» WHAT IS EXPECTED: The whole listing is to be returned exactly.

» DATA FOR THIS TASK:
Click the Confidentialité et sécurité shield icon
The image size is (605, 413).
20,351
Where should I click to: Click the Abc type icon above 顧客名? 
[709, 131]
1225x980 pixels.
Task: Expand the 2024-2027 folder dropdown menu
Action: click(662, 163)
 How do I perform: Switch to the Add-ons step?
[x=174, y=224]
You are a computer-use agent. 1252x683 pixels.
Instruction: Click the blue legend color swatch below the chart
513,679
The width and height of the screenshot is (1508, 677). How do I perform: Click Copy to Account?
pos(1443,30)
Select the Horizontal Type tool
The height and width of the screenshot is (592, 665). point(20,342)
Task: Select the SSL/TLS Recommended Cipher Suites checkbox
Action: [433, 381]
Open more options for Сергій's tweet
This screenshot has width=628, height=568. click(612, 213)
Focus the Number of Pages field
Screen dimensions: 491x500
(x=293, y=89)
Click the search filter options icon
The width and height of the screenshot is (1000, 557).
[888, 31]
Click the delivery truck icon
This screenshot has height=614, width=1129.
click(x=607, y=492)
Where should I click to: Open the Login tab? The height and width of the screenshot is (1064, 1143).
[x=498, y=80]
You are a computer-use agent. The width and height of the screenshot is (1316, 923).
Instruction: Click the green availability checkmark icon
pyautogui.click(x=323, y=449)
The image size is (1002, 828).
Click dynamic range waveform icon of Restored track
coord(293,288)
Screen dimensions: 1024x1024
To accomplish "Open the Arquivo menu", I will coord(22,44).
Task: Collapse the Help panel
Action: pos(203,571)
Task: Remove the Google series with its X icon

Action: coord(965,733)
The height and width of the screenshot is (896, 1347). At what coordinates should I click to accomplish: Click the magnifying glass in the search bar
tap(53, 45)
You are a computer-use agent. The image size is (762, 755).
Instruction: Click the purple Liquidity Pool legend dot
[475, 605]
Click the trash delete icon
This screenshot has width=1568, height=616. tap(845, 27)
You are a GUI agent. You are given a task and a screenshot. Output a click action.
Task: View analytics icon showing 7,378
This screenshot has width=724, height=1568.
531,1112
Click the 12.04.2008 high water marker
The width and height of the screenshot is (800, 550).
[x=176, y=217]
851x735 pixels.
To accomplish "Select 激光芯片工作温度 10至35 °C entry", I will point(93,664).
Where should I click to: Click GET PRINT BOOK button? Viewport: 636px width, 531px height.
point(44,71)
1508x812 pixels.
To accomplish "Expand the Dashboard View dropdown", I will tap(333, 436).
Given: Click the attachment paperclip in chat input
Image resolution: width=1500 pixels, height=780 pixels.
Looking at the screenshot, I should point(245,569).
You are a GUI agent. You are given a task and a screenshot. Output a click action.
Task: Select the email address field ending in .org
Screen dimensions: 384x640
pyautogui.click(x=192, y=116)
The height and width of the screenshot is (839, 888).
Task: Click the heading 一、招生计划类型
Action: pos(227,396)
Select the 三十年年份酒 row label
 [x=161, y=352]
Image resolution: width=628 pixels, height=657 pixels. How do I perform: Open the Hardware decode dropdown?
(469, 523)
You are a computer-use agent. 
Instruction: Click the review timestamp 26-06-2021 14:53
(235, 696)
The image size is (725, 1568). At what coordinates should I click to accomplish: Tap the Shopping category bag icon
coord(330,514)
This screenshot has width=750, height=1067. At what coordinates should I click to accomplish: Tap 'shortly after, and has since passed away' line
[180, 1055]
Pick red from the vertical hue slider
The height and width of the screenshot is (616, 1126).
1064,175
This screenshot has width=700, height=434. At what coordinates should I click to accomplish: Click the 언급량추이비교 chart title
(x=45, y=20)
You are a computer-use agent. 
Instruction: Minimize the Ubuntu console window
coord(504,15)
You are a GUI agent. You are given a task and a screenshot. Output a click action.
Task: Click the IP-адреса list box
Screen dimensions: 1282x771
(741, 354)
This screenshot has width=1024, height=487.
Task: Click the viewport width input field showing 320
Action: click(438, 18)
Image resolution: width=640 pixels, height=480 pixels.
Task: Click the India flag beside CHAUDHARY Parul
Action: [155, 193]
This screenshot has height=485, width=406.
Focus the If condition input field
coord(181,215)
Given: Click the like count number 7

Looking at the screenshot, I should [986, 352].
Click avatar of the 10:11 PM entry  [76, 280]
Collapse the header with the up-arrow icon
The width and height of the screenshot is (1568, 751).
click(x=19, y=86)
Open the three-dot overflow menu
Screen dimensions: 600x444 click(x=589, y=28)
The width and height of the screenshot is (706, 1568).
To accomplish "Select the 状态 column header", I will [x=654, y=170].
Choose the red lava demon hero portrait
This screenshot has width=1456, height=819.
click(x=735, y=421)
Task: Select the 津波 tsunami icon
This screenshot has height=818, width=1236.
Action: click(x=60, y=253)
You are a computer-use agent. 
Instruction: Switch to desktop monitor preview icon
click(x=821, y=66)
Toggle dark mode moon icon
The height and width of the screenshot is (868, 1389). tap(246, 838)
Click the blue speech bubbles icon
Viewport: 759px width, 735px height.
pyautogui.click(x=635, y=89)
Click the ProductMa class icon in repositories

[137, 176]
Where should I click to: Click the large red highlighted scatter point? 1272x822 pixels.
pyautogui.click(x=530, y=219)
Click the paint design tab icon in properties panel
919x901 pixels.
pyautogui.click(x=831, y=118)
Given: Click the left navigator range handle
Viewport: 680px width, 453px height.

» COMPLETED EXERCISE:
Click the Confidentialité et sécurité shield icon
The image size is (605, 413).
20,351
Where should I click to: Click the Abc type icon above 顧客名? 
[709, 131]
1225x980 pixels.
Task: Expand the 2024-2027 folder dropdown menu
Action: click(662, 163)
 How do I perform: Switch to the Add-ons step?
[x=174, y=224]
You are a computer-use agent. 1252x683 pixels.
Instruction: Click the blue legend color swatch below the chart
513,679
The width and height of the screenshot is (1508, 677). How do I perform: Click Copy to Account?
pos(1443,30)
Select the Horizontal Type tool
The height and width of the screenshot is (592, 665). point(20,342)
Task: Select the SSL/TLS Recommended Cipher Suites checkbox
Action: [433, 381]
Open more options for Сергій's tweet
This screenshot has width=628, height=568. click(612, 213)
Focus the Number of Pages field
Screen dimensions: 491x500
(x=293, y=89)
Click the search filter options icon
The width and height of the screenshot is (1000, 557).
[888, 31]
Click the delivery truck icon
This screenshot has height=614, width=1129.
click(x=607, y=492)
Where should I click to: Open the Login tab? The height and width of the screenshot is (1064, 1143).
[x=498, y=80]
You are a computer-use agent. The width and height of the screenshot is (1316, 923).
Instruction: Click the green availability checkmark icon
pyautogui.click(x=323, y=449)
The image size is (1002, 828).
Click dynamic range waveform icon of Restored track
coord(293,288)
Screen dimensions: 1024x1024
To accomplish "Open the Arquivo menu", I will coord(22,44).
Task: Collapse the Help panel
Action: pos(203,571)
Task: Remove the Google series with its X icon

Action: coord(965,733)
The height and width of the screenshot is (896, 1347). At what coordinates should I click to accomplish: Click the magnifying glass in the search bar
tap(53, 45)
You are a computer-use agent. The image size is (762, 755).
Instruction: Click the purple Liquidity Pool legend dot
[475, 605]
Click the trash delete icon
This screenshot has width=1568, height=616. tap(845, 27)
You are a GUI agent. You are given a task and a screenshot. Output a click action.
Task: View analytics icon showing 7,378
This screenshot has width=724, height=1568.
531,1112
Click the 12.04.2008 high water marker
The width and height of the screenshot is (800, 550).
[x=176, y=217]
851x735 pixels.
To accomplish "Select 激光芯片工作温度 10至35 °C entry", I will point(93,664).
Where should I click to: Click GET PRINT BOOK button? Viewport: 636px width, 531px height.
point(44,71)
1508x812 pixels.
To accomplish "Expand the Dashboard View dropdown", I will tap(333, 436).
Given: Click the attachment paperclip in chat input
Image resolution: width=1500 pixels, height=780 pixels.
Looking at the screenshot, I should point(245,569).
You are a GUI agent. You are given a task and a screenshot. Output a click action.
Task: Select the email address field ending in .org
Screen dimensions: 384x640
pyautogui.click(x=192, y=116)
The height and width of the screenshot is (839, 888).
Task: Click the heading 一、招生计划类型
Action: pos(227,396)
Select the 三十年年份酒 row label
 [x=161, y=352]
Image resolution: width=628 pixels, height=657 pixels. How do I perform: Open the Hardware decode dropdown?
(469, 523)
You are a computer-use agent. 
Instruction: Click the review timestamp 26-06-2021 14:53
(235, 696)
The image size is (725, 1568). At what coordinates should I click to accomplish: Tap the Shopping category bag icon
coord(330,514)
This screenshot has width=750, height=1067. At what coordinates should I click to accomplish: Tap 'shortly after, and has since passed away' line
[180, 1055]
Pick red from the vertical hue slider
The height and width of the screenshot is (616, 1126).
1064,175
This screenshot has width=700, height=434. At what coordinates should I click to accomplish: Click the 언급량추이비교 chart title
(x=45, y=20)
You are a computer-use agent. 
Instruction: Minimize the Ubuntu console window
coord(504,15)
You are a GUI agent. You are given a task and a screenshot. Output a click action.
Task: Click the IP-адреса list box
Screen dimensions: 1282x771
(741, 354)
This screenshot has width=1024, height=487.
Task: Click the viewport width input field showing 320
Action: click(438, 18)
Image resolution: width=640 pixels, height=480 pixels.
Task: Click the India flag beside CHAUDHARY Parul
Action: [155, 193]
This screenshot has height=485, width=406.
Focus the If condition input field
coord(181,215)
Given: Click the like count number 7

Looking at the screenshot, I should [986, 352].
Click avatar of the 10:11 PM entry  [76, 280]
Collapse the header with the up-arrow icon
The width and height of the screenshot is (1568, 751).
click(x=19, y=86)
Open the three-dot overflow menu
Screen dimensions: 600x444 click(x=589, y=28)
The width and height of the screenshot is (706, 1568).
To accomplish "Select the 状态 column header", I will [x=654, y=170].
Choose the red lava demon hero portrait
This screenshot has width=1456, height=819.
click(x=735, y=421)
Task: Select the 津波 tsunami icon
This screenshot has height=818, width=1236.
Action: click(x=60, y=253)
You are a computer-use agent. 
Instruction: Switch to desktop monitor preview icon
click(x=821, y=66)
Toggle dark mode moon icon
The height and width of the screenshot is (868, 1389). tap(246, 838)
Click the blue speech bubbles icon
Viewport: 759px width, 735px height.
pyautogui.click(x=635, y=89)
Click the ProductMa class icon in repositories

[137, 176]
Where should I click to: Click the large red highlighted scatter point? 1272x822 pixels.
pyautogui.click(x=530, y=219)
Click the paint design tab icon in properties panel
919x901 pixels.
pyautogui.click(x=831, y=118)
Given: Click the left navigator range handle
Viewport: 680px width, 453px height.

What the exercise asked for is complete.